● Exercise aim: Your answer should be the line that contains "Entertainment (67, 1933)" and each line after it, restated word for word through the final line of the entries.

(Saved entries)
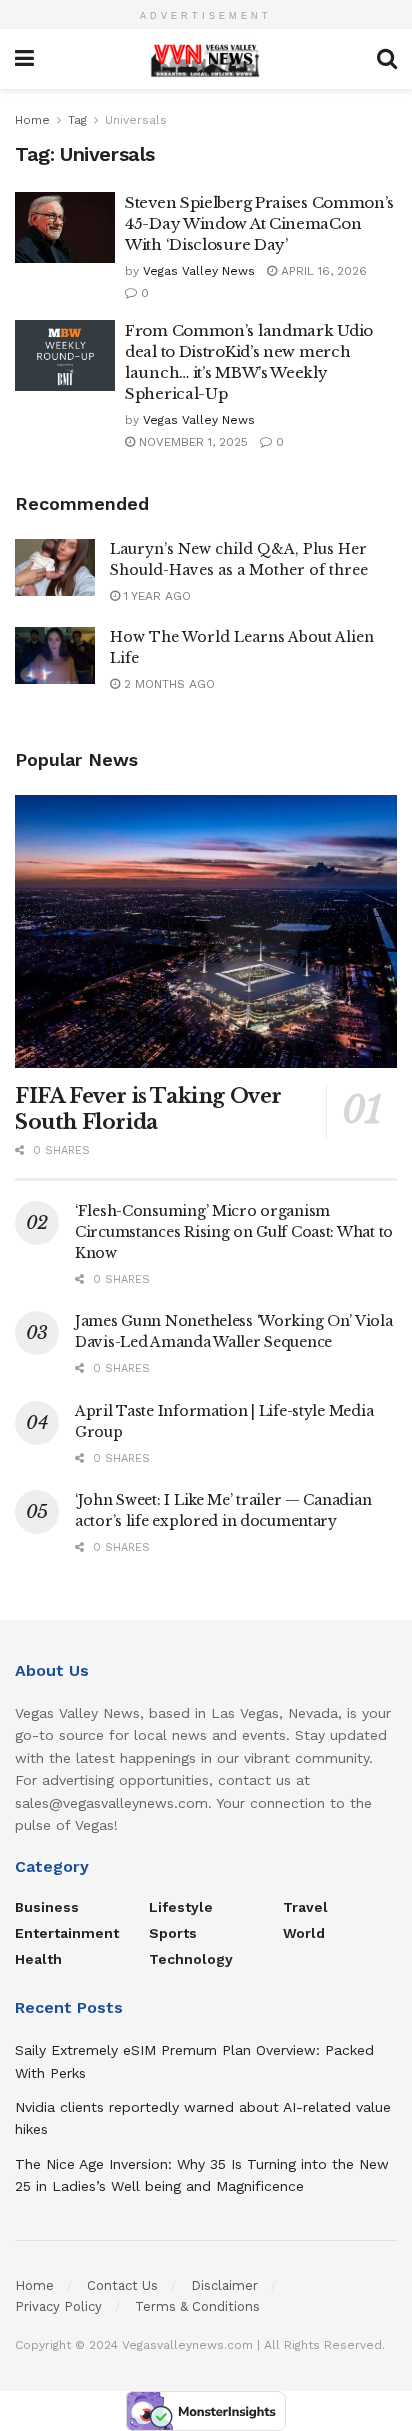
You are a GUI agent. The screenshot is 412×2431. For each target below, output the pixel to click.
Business (47, 1907)
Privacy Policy (58, 2306)
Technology (191, 1959)
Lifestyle (181, 1907)
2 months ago (167, 684)
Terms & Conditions (197, 2306)
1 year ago (155, 596)
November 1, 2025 (191, 442)
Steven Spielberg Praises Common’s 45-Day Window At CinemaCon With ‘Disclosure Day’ (259, 223)
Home (32, 120)
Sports (173, 1933)
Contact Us (122, 2285)
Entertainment (67, 1933)
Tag (77, 120)
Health (38, 1959)
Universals (136, 120)
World (304, 1933)
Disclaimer (224, 2285)
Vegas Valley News (199, 271)
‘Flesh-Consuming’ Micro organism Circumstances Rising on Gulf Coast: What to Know (234, 1232)
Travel (305, 1907)
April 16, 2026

● Final answer:
Entertainment (67, 1933)
Tag (77, 120)
Health (38, 1959)
Universals (136, 120)
World (304, 1933)
Disclaimer (224, 2285)
Vegas Valley News (199, 271)
‘Flesh-Consuming’ Micro organism Circumstances Rising on Gulf Coast: What to Know (234, 1232)
Travel (305, 1907)
April 16, 2026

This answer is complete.